The contents of the present document have been presented for purposes of illustration and description, but such contents are not intended to be exhaustive or limited to the disclosure in the form disclosed. Many modifications and variations will be apparent to those of ordinary skill in the art without departing from the scope and spirit of the disclosure. The aspects of the disclosure in this document were chosen and described to explain the principles of the disclosure and the practical application, and to enable others of ordinary skill in the art to understand the disclosure with various modifications as are suited to the particular use contemplated.

Accordingly, it is to be understood that the disclosure in this specification includes all possible combinations of the particular features referred to in this specification. For example, where a particular feature is disclosed in the context of a particular example configuration, that feature can also be used, to the extent possible, in the context of other example configurations.

Additionally, the described versions of the disclosed subject matter have many advantages that were either described or would be apparent to a person of ordinary skill. Even so, all of these advantages or features are not required in all versions of the disclosed apparatus, systems, or methods.

Also, when reference is made in this application to a method having two or more defined steps or operations, the defined steps or operations can be carried out in any order or simultaneously, unless the context excludes those possibilities.

The terminology used in this specification is for the purpose of describing particular aspects only and is not intended to be limiting of the disclosure. As used herein, the singular forms “a,” “an,” and “the” are intended to include the plural forms as well, unless the context clearly indicates otherwise. It will be further understood that the terms “comprises” or “comprising,” when used in this specification, specify the presence of stated features, integers, steps, operations, elements, or components, but do not preclude the presence or addition of one or more other features, integers, steps, operations, elements, components, or groups thereof. Hence, for example, an article “comprising” or “which comprises” components A, B, and C can contain only components A, B, and C, or it can contain components A, B, and C along with one or more other components.
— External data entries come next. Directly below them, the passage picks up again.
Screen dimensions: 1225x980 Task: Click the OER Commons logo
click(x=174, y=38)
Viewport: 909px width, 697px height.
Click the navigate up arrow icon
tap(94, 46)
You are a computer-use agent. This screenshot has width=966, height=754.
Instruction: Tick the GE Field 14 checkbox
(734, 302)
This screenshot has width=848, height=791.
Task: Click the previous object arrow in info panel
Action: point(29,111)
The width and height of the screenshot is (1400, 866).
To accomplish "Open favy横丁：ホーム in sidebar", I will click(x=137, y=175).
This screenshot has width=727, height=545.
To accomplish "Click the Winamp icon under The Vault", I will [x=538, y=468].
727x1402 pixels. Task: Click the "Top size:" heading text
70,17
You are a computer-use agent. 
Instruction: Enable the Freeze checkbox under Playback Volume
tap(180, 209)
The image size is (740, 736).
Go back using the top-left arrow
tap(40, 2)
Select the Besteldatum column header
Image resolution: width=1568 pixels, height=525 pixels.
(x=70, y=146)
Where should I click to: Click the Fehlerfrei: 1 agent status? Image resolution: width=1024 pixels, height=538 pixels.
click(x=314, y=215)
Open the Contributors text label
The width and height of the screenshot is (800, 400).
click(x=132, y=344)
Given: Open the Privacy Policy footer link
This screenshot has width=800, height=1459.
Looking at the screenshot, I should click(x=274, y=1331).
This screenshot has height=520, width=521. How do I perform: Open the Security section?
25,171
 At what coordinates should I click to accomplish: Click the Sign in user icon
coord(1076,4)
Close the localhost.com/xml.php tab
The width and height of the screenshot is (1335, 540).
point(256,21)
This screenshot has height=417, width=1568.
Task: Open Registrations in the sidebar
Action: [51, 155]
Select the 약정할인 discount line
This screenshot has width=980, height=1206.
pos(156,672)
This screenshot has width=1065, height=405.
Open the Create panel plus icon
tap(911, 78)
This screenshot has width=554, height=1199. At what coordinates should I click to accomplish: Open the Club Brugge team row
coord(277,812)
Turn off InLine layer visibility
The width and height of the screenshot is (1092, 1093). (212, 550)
It is understood that the present subject matter may be embodied in many different forms and should not be construed as being limited to the example configurations set forth in this specification. Rather, these example configurations are provided so that this subject matter will be thorough and complete and will convey the disclosure to those skilled in the art. Indeed, the subject matter is intended to cover alternatives, modifications, and equivalents of these example configurations, which are included within the scope and spirit of the subject matter set forth in this disclosure. Furthermore, in the detailed description of the present subject matter, specific details are set forth to provide a thorough understanding of the present subject matter. It will be clear to those of ordinary skill in the art, however, that the present subject matter may be practiced without such specific details.